Clinical Drug Investigation | 2004
Ramy Mahmoud; Luella Engelhart; Carmela C. Janagap; Gerry Oster; Dan Ollendorf
AbstractObjective: To prospectively compare risperidone with conventional anti-psychotic agents among schizophrenia patients treated under usual practice conditions. Design: One-year, multicentre, open-label, randomised trial carried out in 21 centres in 17 states of the US. Patients: 684 patients were followed from 1995 to 1997, and must have experienced a symptom relapse at study start. Interventions: Patients were randomly assigned to risperidone therapy or their physician’s ‘best choice’ of any one of the 13 conventional antipsychotic medications approved in the US. Main outcome measures and results: Outcomes measured were changes in psychiatric symptoms, side effects, satisfaction with drug therapy, quality of life (including health-related quality of life [HRQOL]) and resource utilisation. A subgroup analysis of the non-switchers was also conducted. Irrespective of treatment group, treatment switching and days with no drug therapy were observed.
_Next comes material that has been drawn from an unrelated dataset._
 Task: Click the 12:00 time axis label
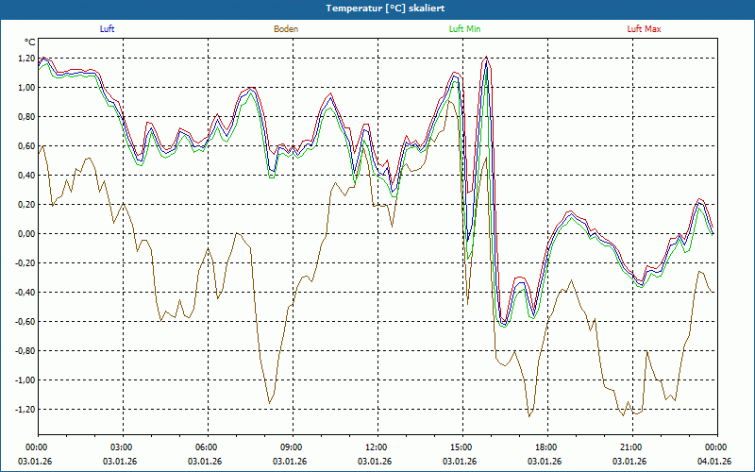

Compared with patients on conventional antipsychotics, those in the risperidone group achieved statistically superior scores on the Positive and Negative Syndrome Scale for Schizophrenia (PANSS) [PANSS total score improved from 83.32 to 61.80 vs 81.42 to 66.99 in the risperidone and conventional groups, respectively), Barnes Akathisia Scale (scores improved from 0.89 to 0.55 vs 0.87 to 0.81 in the risperidone and conventional groups, respectively), and 36-Item Short Form Health Survey (SF-36) scale (scores improved from 32.83 to 39.92 vs 32.55 to 37.22 in the risperidone and conventional groups, respectively) during the 1-year treatment period. A significantly higher percentage of risperidone-treated patients had a 60% improvement in PANSS scores at 12 months (20.9% of patients compared with 10.7% in the risperidone and conventional groups, respectively). There was no statistically significant difference in resource utilisation between the two groups. Among non-switchers, patients in the risperidone group had lower total costs and more clinical benefits. Conclusions: Conditions of usual practice resulted in a high degree of non-treatment, treatment changing and multi-antipsychotic drug therapy. Patients in the risperidone group had better clinical outcomes (e.g. reduced psychiatric symptoms and side effects) and improved HRQOL. There were no significant differences in healthcare utilisation between the two study groups.